Com a renovação de seu contrato, a concessionária pretende investir R$ 9,6 bilhões até 2056, em obras para aumento da capacidade da via, aquisição de material rodante (locomotivas e vagões) e nos chamados projetos de interesse público – categoria de investimentos que foi muito abordada na prorrogação da MRS. Trata-se de um conceito diferente do de investimento cruzado, quando a outorga da renovação é direcionada para projetos fora da faixa de domínio da concessionária. Esse foi o modelo aplicado, por exemplo, na prorrogação do contrato da EFVM, cuja outorga está sendo utilizada para a construção pela Vale de 383 km da Ferrovia de Integração Centro-Oeste, entre Água Boa (MT) e Mara Rosa (GO).

Os investimentos de política pública são voltados para a própria ferrovia que pleiteia a renovação, mas não necessariamente são projetos apenas para aumentar a capacidade de via.

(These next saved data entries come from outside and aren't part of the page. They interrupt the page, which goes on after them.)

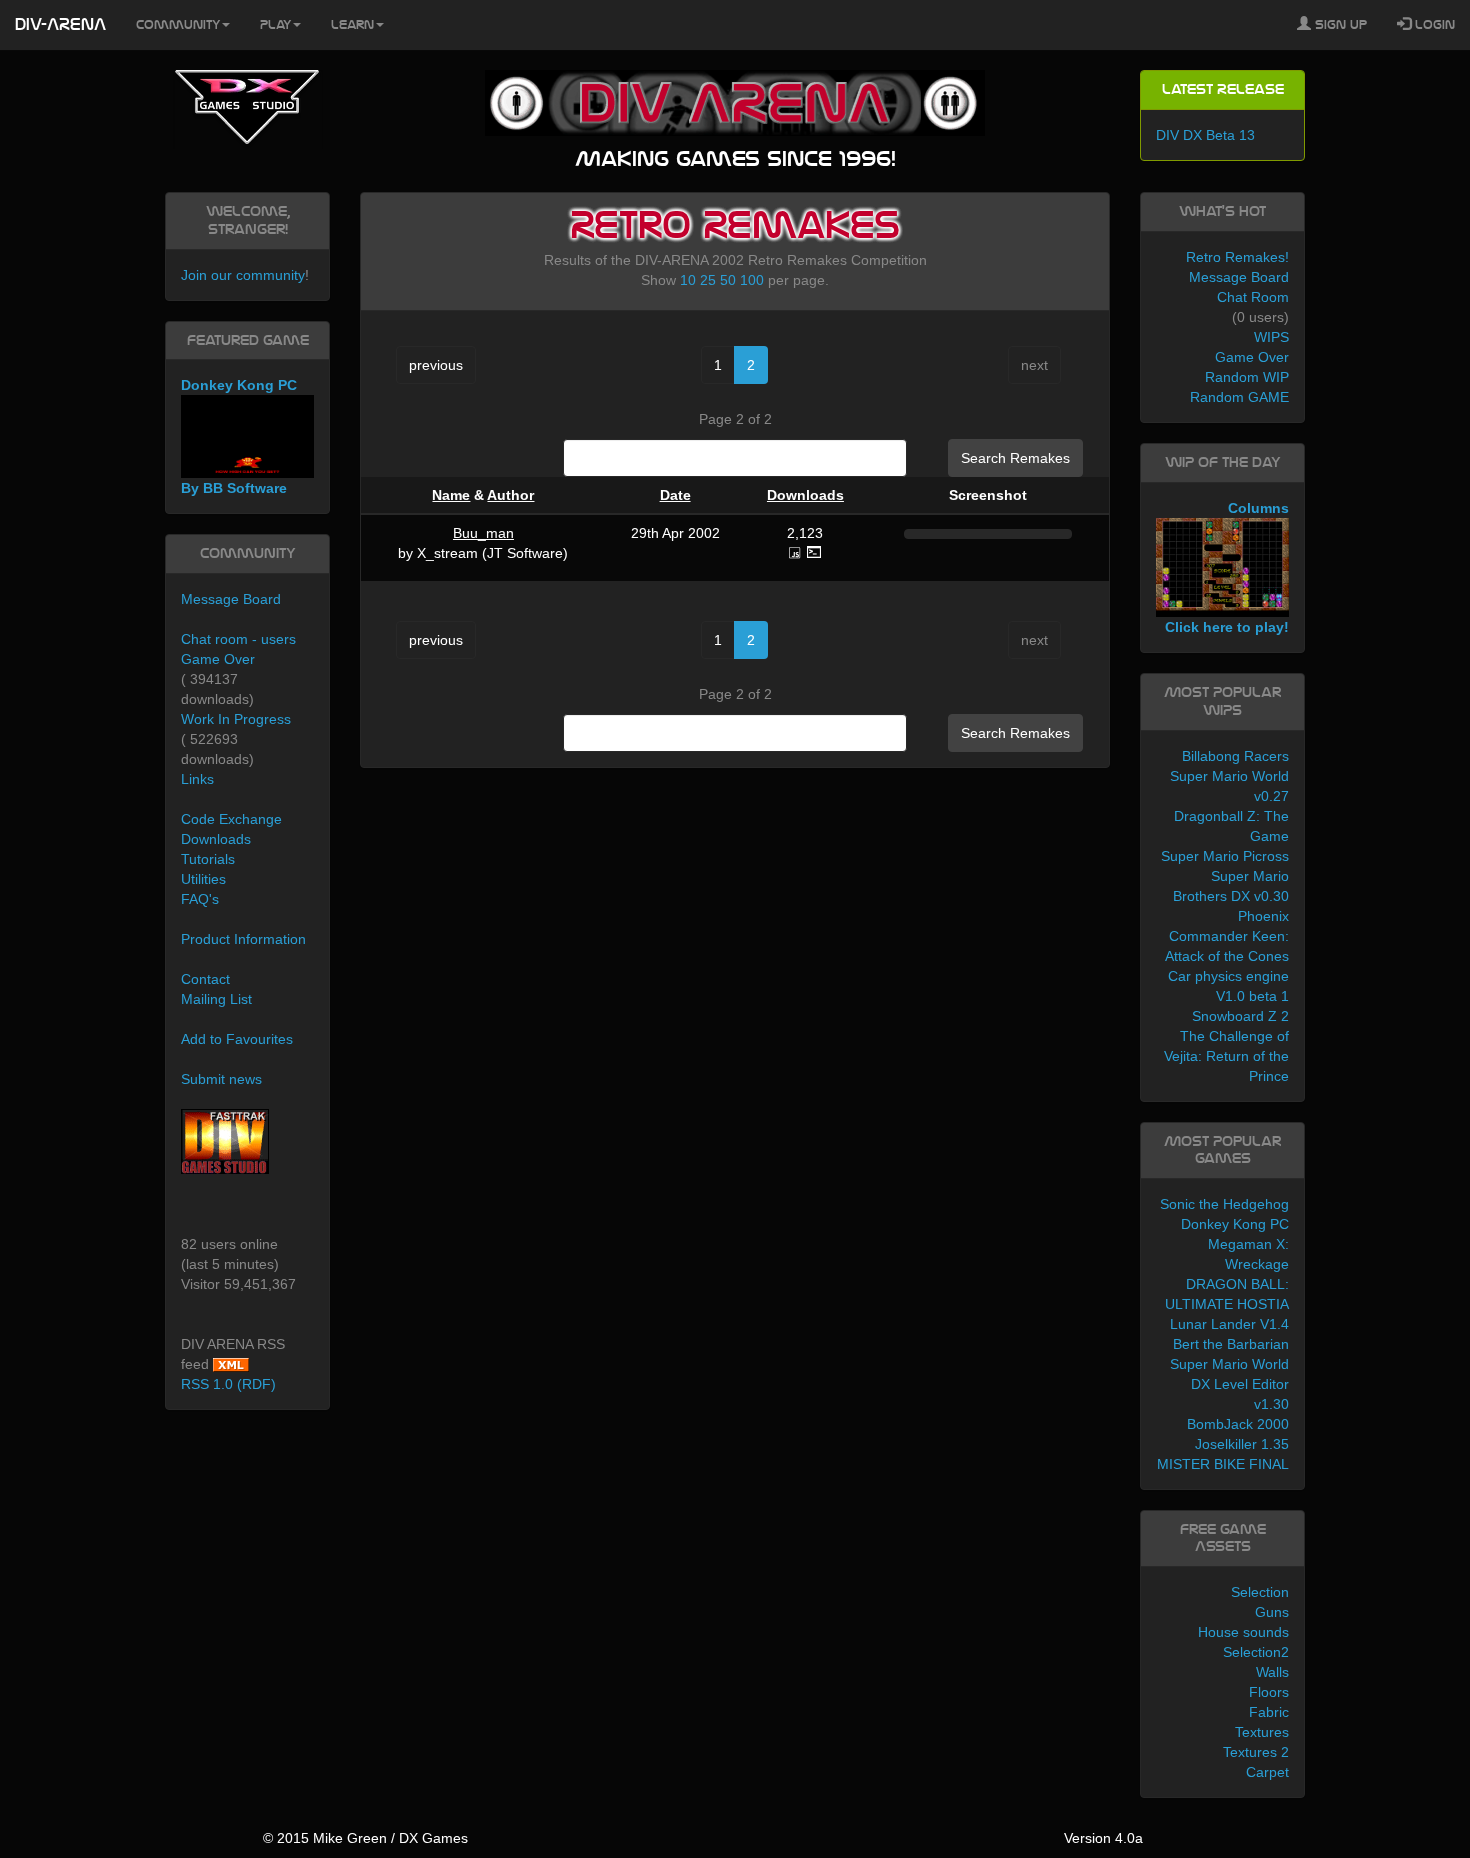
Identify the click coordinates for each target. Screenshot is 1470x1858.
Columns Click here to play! (1227, 568)
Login (1433, 25)
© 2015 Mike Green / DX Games (365, 1838)
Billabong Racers (1235, 756)
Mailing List (216, 999)
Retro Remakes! (1237, 257)
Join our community (243, 275)
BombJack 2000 (1238, 1424)
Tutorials (208, 859)
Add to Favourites (237, 1039)
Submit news (221, 1079)
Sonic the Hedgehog (1224, 1204)
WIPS (1271, 337)
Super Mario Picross (1225, 856)
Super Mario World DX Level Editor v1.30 (1229, 1384)
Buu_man (483, 533)
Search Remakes (1015, 458)
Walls (1272, 1672)
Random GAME (1239, 397)
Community (178, 25)
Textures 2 (1256, 1752)
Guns (1272, 1612)
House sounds (1243, 1632)
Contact (205, 979)
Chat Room (1253, 297)
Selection (1260, 1592)
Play (275, 25)
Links (197, 779)
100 (752, 280)
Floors (1269, 1692)
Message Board (231, 599)
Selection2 (1256, 1652)
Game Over (218, 659)
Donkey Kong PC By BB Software (239, 436)
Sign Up (1339, 25)
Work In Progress (236, 719)
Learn (352, 25)
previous (436, 365)
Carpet (1267, 1772)
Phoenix (1263, 916)
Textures (1262, 1732)
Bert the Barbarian (1231, 1344)
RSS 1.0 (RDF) (228, 1384)
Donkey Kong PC (1235, 1224)
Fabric (1269, 1712)
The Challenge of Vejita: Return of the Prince (1226, 1056)
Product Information (243, 939)
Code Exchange (231, 819)
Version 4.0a (1103, 1838)
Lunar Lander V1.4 (1229, 1324)
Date (675, 495)
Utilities (203, 879)
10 (688, 280)
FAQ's (200, 899)
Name (451, 495)
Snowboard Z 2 (1240, 1016)
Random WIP (1247, 377)
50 (728, 280)
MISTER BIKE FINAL (1223, 1464)
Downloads (805, 495)
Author (510, 495)
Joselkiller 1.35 (1242, 1444)
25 (708, 280)
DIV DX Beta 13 (1205, 135)
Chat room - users (238, 639)
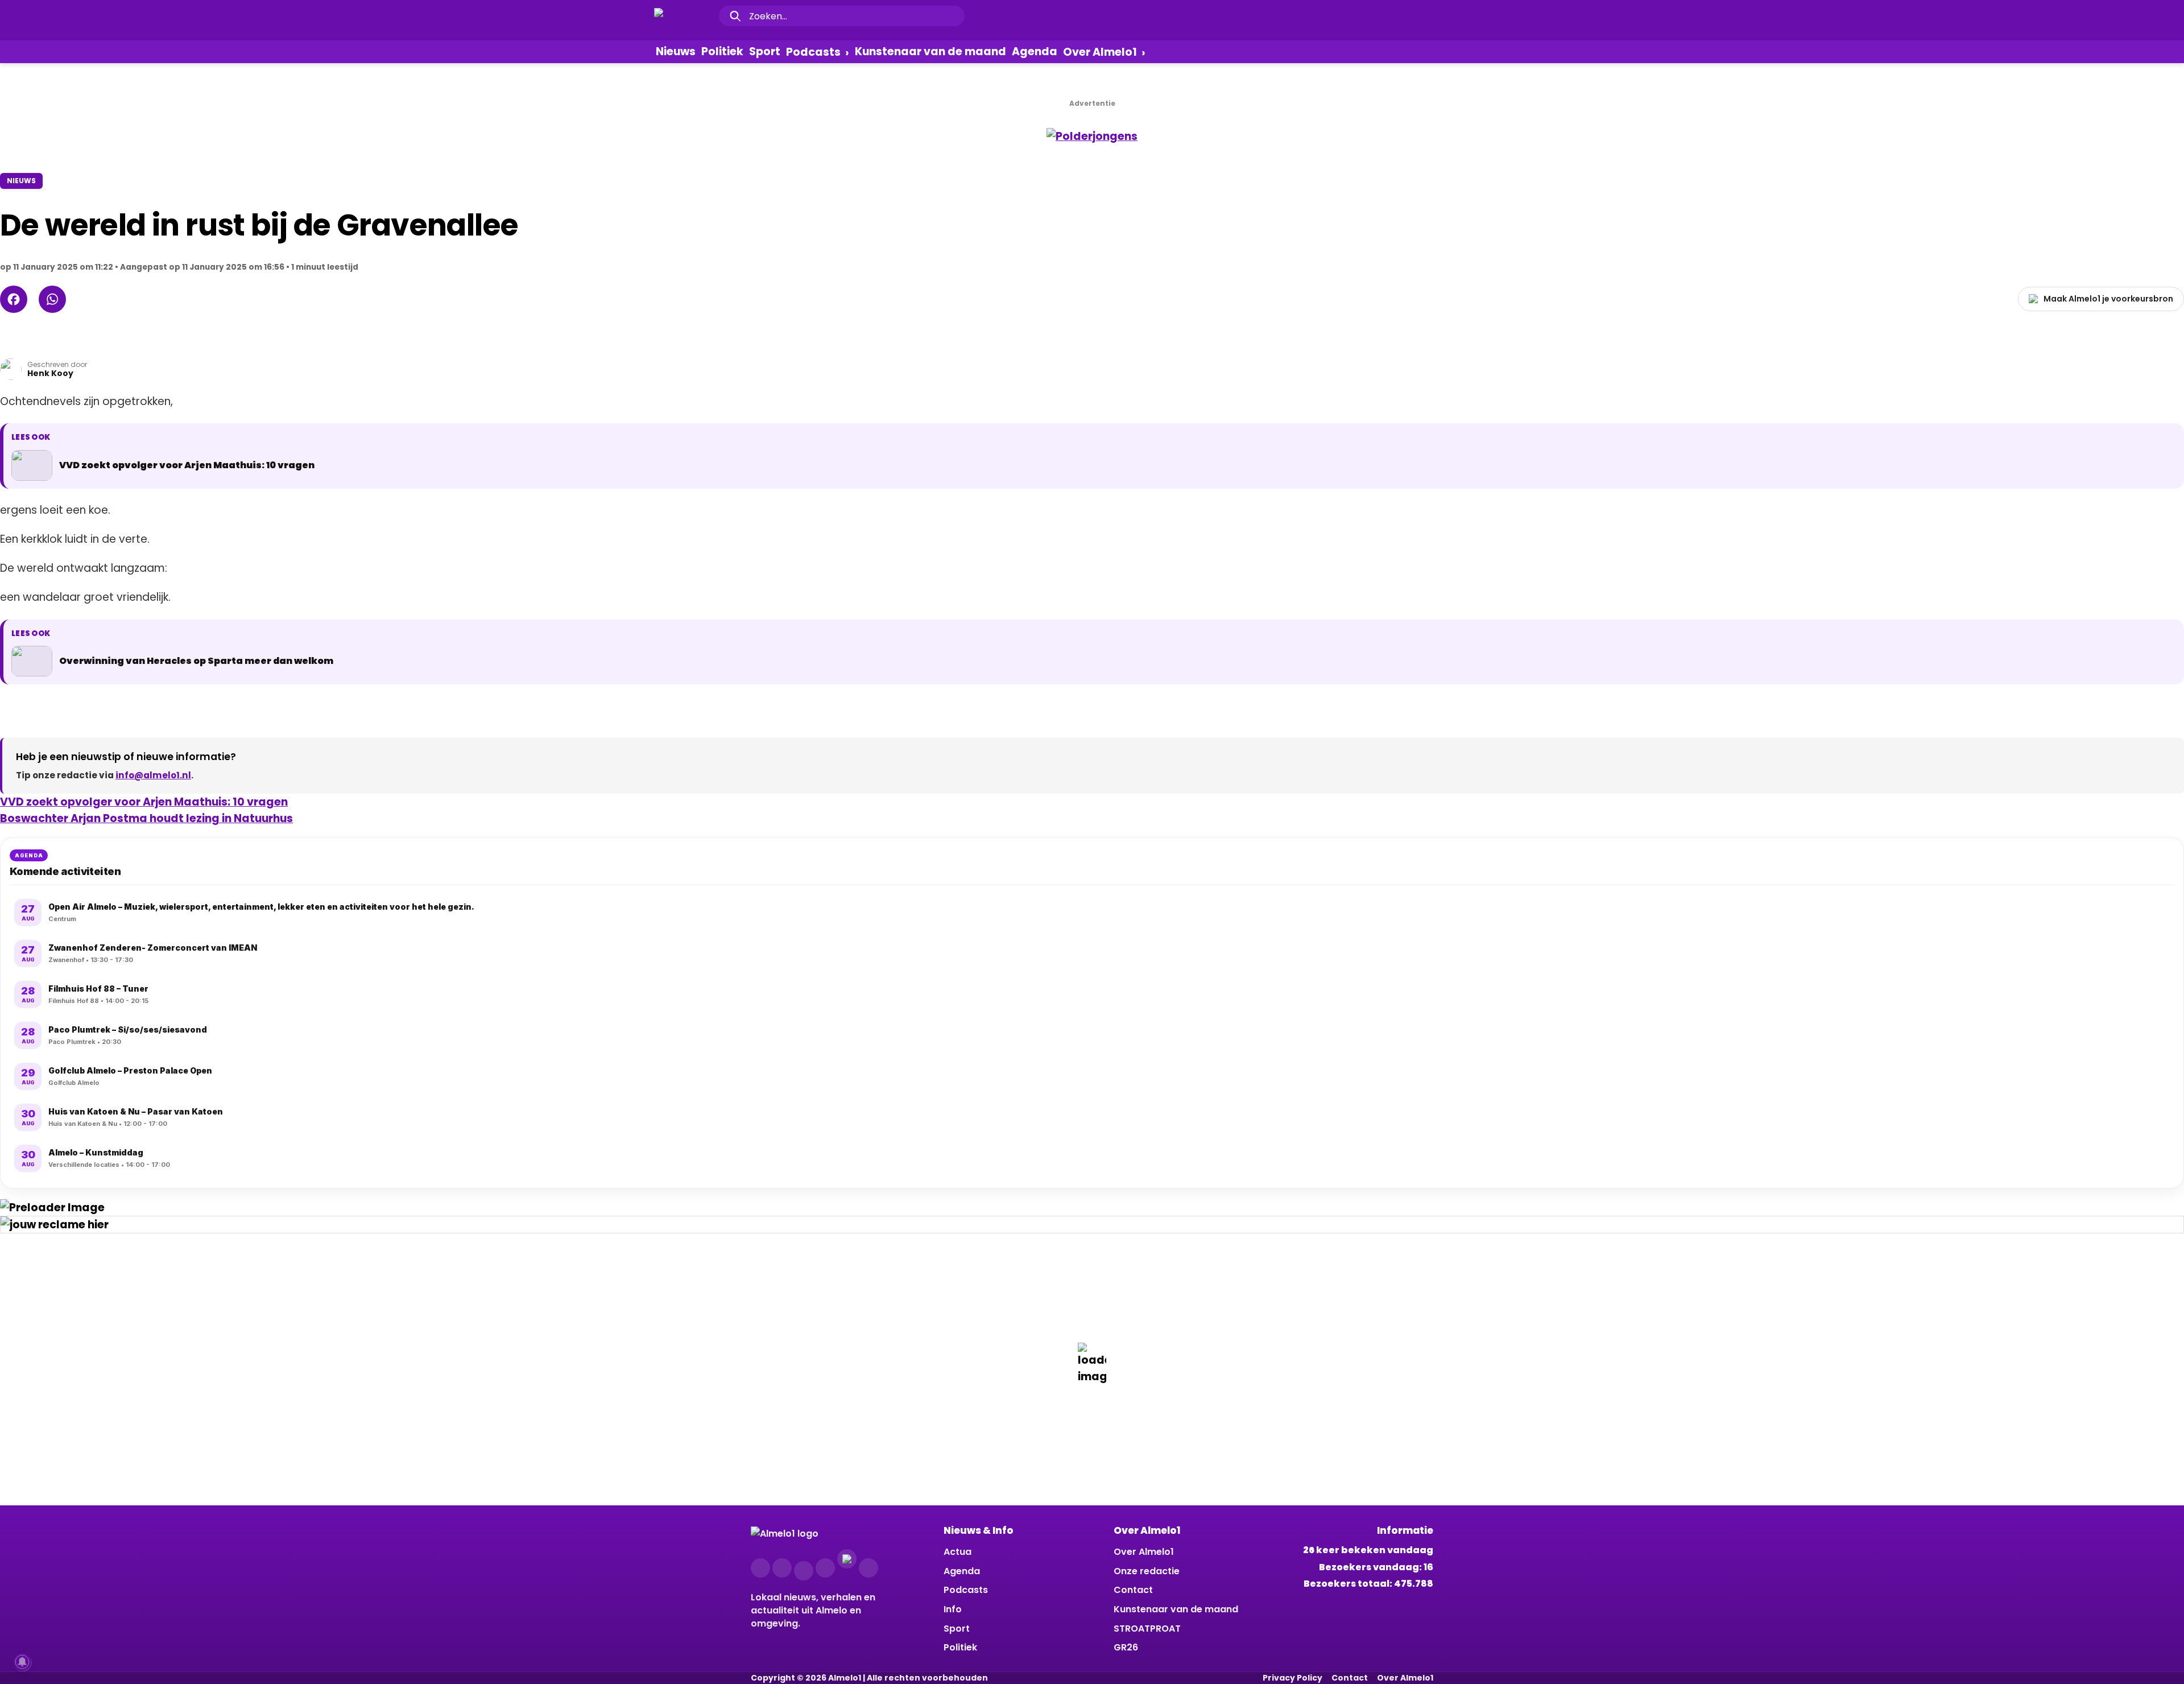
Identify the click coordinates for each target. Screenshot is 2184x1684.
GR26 (1126, 1647)
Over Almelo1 (1100, 52)
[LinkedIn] (803, 1570)
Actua (957, 1551)
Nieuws (676, 51)
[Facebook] (13, 299)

Eles são pensados para melhorar a eficiência logística ferroviária como um todo. No caso da MRS, foi decidido pelo governo federal que a empresa teria que garantir a infraestrutura necessária para estimular o aumento da movimentação de carga geral na ferrovia. “O interesse público é na diversificação da matriz ferroviária”, completa Redson Vieira Gonçalves, gerente substituto de Modelagem Econômico-Financeira da ANTT. Com a renovação, os investimentos em política pública da MRS devem alcançar no total R$ 3,2 bilhões.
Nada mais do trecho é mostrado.